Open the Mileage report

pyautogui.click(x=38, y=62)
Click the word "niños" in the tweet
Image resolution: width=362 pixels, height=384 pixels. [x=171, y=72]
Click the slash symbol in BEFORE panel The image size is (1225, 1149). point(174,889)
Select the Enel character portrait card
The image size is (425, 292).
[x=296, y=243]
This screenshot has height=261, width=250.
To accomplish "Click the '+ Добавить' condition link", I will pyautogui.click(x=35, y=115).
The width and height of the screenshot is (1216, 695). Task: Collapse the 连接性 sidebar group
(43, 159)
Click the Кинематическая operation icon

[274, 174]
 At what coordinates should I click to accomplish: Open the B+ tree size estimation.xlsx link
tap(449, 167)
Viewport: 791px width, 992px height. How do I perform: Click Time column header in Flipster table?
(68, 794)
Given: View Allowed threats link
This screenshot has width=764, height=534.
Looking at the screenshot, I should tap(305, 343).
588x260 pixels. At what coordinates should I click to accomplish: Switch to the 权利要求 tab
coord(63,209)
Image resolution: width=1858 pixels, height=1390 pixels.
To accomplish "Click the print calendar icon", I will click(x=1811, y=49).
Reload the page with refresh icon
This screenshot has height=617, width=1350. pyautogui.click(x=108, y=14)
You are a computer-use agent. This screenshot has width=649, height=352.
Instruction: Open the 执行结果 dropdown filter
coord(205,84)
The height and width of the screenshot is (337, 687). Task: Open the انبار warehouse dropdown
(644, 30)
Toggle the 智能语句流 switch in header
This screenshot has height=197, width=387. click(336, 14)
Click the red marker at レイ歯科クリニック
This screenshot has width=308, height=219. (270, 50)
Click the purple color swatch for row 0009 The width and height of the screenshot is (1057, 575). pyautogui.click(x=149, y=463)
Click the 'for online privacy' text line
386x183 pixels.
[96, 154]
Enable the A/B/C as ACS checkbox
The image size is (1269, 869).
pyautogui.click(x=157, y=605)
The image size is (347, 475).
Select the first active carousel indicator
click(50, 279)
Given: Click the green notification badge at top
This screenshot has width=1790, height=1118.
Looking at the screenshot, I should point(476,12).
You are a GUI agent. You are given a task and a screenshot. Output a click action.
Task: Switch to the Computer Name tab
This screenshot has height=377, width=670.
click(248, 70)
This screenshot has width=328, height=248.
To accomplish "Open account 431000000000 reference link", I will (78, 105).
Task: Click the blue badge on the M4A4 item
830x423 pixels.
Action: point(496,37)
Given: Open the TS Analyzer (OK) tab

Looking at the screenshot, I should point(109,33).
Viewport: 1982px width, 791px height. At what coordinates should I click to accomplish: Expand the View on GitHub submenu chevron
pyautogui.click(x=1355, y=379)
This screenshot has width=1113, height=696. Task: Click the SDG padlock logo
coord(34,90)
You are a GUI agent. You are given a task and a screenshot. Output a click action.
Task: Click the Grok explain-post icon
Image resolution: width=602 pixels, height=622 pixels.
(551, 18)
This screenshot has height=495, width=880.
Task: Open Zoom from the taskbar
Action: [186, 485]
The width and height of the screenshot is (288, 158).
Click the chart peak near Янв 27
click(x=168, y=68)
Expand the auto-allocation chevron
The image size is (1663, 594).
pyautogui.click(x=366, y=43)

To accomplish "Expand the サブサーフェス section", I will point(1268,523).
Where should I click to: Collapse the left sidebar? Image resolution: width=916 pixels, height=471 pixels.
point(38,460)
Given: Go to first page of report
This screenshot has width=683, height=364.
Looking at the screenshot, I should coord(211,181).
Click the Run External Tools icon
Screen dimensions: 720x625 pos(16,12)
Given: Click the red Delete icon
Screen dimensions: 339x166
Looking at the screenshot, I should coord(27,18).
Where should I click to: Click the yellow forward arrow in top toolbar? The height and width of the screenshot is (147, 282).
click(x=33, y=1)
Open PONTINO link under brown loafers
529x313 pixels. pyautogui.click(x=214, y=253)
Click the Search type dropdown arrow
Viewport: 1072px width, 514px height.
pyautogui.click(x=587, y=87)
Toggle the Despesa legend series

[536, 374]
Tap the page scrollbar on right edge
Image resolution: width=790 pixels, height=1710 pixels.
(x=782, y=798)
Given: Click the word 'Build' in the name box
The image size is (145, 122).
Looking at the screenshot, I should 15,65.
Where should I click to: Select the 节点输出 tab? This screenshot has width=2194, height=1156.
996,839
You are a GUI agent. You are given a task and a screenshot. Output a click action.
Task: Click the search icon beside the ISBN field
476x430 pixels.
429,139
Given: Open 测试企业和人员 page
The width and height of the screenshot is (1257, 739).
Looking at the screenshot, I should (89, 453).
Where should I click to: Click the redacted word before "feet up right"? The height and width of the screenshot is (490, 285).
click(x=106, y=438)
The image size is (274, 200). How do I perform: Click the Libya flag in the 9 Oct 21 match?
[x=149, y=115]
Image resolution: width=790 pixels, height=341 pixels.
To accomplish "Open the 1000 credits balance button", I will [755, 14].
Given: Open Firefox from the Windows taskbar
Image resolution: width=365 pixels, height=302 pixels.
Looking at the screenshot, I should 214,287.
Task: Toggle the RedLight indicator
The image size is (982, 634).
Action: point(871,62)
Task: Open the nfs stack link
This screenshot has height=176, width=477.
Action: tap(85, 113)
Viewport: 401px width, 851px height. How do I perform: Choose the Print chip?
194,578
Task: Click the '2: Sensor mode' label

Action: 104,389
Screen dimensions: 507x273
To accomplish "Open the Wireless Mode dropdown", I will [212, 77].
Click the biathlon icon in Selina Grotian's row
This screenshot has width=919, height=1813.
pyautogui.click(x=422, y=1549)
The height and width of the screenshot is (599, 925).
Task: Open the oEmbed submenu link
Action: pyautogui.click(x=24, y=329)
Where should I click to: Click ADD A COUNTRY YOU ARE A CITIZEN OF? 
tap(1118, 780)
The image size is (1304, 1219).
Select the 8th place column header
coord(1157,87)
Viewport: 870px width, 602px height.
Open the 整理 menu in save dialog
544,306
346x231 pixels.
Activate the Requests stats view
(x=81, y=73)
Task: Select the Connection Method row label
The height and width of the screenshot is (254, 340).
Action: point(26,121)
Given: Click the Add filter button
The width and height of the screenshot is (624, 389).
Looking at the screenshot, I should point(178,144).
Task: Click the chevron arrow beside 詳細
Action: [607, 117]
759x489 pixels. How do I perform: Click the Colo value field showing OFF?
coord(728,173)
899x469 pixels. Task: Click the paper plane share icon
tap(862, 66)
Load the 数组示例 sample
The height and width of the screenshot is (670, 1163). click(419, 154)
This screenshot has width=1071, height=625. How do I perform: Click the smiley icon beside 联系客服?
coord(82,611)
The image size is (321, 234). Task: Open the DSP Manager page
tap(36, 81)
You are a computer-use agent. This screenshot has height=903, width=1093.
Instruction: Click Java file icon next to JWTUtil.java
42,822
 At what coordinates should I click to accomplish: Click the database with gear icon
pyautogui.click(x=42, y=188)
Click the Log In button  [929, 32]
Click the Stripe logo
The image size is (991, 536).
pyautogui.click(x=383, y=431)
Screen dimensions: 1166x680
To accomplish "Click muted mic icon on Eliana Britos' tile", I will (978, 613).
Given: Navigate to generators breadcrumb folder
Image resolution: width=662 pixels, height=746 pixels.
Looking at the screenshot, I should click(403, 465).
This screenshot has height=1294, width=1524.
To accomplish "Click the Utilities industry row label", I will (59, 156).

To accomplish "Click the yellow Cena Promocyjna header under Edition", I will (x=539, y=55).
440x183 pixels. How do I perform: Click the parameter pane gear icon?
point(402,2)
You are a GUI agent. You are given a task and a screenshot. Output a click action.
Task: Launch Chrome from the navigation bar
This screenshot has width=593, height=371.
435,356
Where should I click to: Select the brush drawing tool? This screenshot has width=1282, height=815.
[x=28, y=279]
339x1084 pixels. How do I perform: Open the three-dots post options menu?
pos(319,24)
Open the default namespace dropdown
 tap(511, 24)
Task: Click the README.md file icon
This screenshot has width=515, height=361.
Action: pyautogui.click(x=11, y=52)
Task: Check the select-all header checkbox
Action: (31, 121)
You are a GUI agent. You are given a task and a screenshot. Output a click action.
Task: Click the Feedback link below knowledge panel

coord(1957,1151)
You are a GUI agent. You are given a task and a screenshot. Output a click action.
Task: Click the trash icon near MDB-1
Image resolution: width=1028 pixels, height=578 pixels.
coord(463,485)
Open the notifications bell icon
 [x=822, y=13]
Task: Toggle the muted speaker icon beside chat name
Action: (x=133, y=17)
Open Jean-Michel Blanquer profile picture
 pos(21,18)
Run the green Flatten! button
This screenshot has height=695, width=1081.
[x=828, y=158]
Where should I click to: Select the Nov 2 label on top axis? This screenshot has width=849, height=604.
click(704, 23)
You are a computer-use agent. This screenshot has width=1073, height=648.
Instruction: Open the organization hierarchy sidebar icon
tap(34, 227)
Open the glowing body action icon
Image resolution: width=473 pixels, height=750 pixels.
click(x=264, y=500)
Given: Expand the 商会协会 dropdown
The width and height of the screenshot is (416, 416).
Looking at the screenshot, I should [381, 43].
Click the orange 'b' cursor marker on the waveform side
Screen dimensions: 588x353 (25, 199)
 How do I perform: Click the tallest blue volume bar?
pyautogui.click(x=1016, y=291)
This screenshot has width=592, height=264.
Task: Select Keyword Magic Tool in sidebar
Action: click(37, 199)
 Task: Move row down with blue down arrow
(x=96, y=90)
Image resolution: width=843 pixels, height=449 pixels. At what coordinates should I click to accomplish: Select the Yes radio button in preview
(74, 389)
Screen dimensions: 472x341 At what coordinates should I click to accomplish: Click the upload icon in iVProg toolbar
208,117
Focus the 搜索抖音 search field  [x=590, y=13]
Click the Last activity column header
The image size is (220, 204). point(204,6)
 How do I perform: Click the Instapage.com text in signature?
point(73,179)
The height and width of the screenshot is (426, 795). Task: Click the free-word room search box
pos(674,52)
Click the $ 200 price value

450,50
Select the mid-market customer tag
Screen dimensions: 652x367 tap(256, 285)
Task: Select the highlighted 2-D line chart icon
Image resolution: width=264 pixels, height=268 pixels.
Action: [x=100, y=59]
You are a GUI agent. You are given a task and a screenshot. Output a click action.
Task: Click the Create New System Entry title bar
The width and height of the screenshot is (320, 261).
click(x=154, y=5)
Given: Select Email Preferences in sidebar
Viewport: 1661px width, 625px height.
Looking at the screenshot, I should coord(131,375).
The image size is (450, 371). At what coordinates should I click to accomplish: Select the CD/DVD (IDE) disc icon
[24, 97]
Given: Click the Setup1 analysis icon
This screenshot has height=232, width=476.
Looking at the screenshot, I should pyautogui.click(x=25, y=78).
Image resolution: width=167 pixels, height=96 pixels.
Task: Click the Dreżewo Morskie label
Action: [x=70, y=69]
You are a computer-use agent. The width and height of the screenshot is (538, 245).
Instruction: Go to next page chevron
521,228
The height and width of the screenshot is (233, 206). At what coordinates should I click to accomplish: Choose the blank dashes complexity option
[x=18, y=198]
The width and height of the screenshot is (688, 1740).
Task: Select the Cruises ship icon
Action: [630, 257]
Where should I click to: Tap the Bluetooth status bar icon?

Task >> Reproduce the records above without any change, from the line containing "This screenshot has height=1294, width=1524." through the line containing "coord(1957,1151)", both of those lines included.

Solution >>
This screenshot has height=1294, width=1524.
To accomplish "Click the Utilities industry row label", I will (59, 156).

To accomplish "Click the yellow Cena Promocyjna header under Edition", I will (x=539, y=55).
440x183 pixels. How do I perform: Click the parameter pane gear icon?
point(402,2)
You are a GUI agent. You are given a task and a screenshot. Output a click action.
Task: Launch Chrome from the navigation bar
This screenshot has width=593, height=371.
435,356
Where should I click to: Select the brush drawing tool? This screenshot has width=1282, height=815.
[x=28, y=279]
339x1084 pixels. How do I perform: Open the three-dots post options menu?
pos(319,24)
Open the default namespace dropdown
 tap(511, 24)
Task: Click the README.md file icon
This screenshot has width=515, height=361.
Action: pyautogui.click(x=11, y=52)
Task: Check the select-all header checkbox
Action: (31, 121)
You are a GUI agent. You are given a task and a screenshot. Output a click action.
Task: Click the Feedback link below knowledge panel

coord(1957,1151)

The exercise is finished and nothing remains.